Treat your candidates right

How to treat a job candidate

Candidate experience is the phrase on many recruiter’s lips at the moment. We’re in a buyer’s market currently but in some sectors of skills shortage, candidates hold the cards. And as we move out of recession, expect jobseekers to get choosier.

Tell them what they want to know

Research carried out by The Guardian shows that jobseekers love to be well informed about the company and every aspect of the recruitment process. In particular they want to know the job they are applying for comes with:

  • Good company/organisation culture
  • Friendly people
  • Attractive location
  • Equality of opportunity

Bear all these factors in mind at every stage when you have contact with candidates!

 

Online manners

When recruitment first went online, recruiters were as inexperienced as the online tools were crude and candidates were often treated badly as a result. Not hearing back from a potential employer after emailing an application was commonplace. Candidates were also not kept in the loop during the recruitment process as companies struggled to cope with email overload.

Recruiters reputations took a hit and to some extent, they’re still recovering. Nowadays, candidates should expect an automatic response to their emailed application as a minimum. This usually includes some kind of service level agreement: letting candidates know the date of shortlisting for interview and when they’ll be informed, for example. Additionally, a polite note informing candidates who have not been successful and thanking them for their interest and time is an essential online courtesy.

 

Be open with candidates

Given candidates desire for information, the more, and the earlier you communicate with candidates, the better. This begins with the job advert, where one citing salary will always attract a bigger response. Openness can also extend to sharing information about the selection process and criteria for selection.

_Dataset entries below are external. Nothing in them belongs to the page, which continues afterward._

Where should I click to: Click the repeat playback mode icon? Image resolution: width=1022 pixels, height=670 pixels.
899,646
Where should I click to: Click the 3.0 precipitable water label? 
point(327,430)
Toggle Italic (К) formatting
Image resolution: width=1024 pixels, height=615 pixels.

A good example of best practice is Turning Point, a social enterprise that delivers social care services. Candidates are offered advice and given examples of how to fill in a high-quality application and personal statement, which is the primary test for shortlisting. Far from ‘molly coddling’ candidates or doing the job for them, this approach sets a benchmark for quality and subtly lets candidates know the standard the organisation is expecting.

 

Keep online up and running

While you’re doing this high level diplomacy and selling, don’t neglect the basics. The most annoying experience for a candidate applying online is to come across links that don’t work. So in your recruitment section of your website, ensure all links are up to date and functioning. Get someone to do a dummy application online. To spend a couple of hours completing an application and then being unable to send it is the worst kind of PR.

 

Interview heads up

For candidates who have been shortlisted and have been called for interview, the communication needs to get tighter and slicker. A call from a member of the HR team briefing successful candidates about their success and the timeline for interviews is a must. At this stage, it is a good idea for them to briefly describe the style of interview, and whether it is a telephone interview or face-to- face. This should also be followed up by an email, confirming those details and the time and date.

Advise telephone interviewees to have a quiet space where they can focus and not be disturbed. The communication may also ask candidates whether they have any special requirements that they would like taken into account during a telephone interview. This reiterates an employer’s commitment to equal opportunities. For face-to-face interviewees, include a map of the destination with direction for travellers arriving on public transport and by foot, including distances and walking times.

 

Telephone interview

Telephone interviews are generally scripted and designed to do some baseline checks on a candidate’s suitability. However, do ensure that the personnel carrying them out aren’t too robotic, even if it’s the umpteenth interview of the day for them.

A couple of phrases of chit chat at the beginning will put a candidate at ease in what is a rather artificial situation. And it’s always good to provide a bit of reassurance at the end, even if it’s a “thanks for taking the time to talk to us” variety. Unlike a face-to-face interview, the candidate has no body language to interpret and may be left hanging in the air after a telephone interview.

 

Face-to-face interviews

This is the big opportunity to sell what you have to candidates: once at your offices, they will be able to literally hear, see and smell what you are really like. Your employees are the greatest ambassadors of your employment brand. Set up practice interviews with internal recruiters and hiring managers, and survey applicants to get their feedback.

Some employers also use this chance to introduce candidates to the future team: make sure the team is pepped up and welcoming with enough time to chat, otherwise this could backfire. Again, don’t ignore the basics. Ensure candidates are met in a friendly and professional way and offered a drink while they are waiting. If the interviews are running late, make sure you tell them and apologise!

 

The deal

When you’ve made your selection, don’t mess up by losing momentum and keep communication crisp. As soon as you’ve made the offer and have a verbal agreement, make sure the written contract is winging its way to the candidate.

Follow this up with a welcoming pack that literally starts the induction and, that dreadful word, the ‘on-boarding’. If your company has a buddy system, introduce the buddy now and make sure lines of communication are open. Include details of where the candidate should report to on day 1, the line manager and the induction plan.

Get all these in place and you should have a positive relationship in place by the time the chosen candidate starts work. Clued-up recruiters are becoming experts in candidate experience and, as awards such as the Candidate Experience Award and best Place to work proliferate, expect candidates to use these as a benchmark.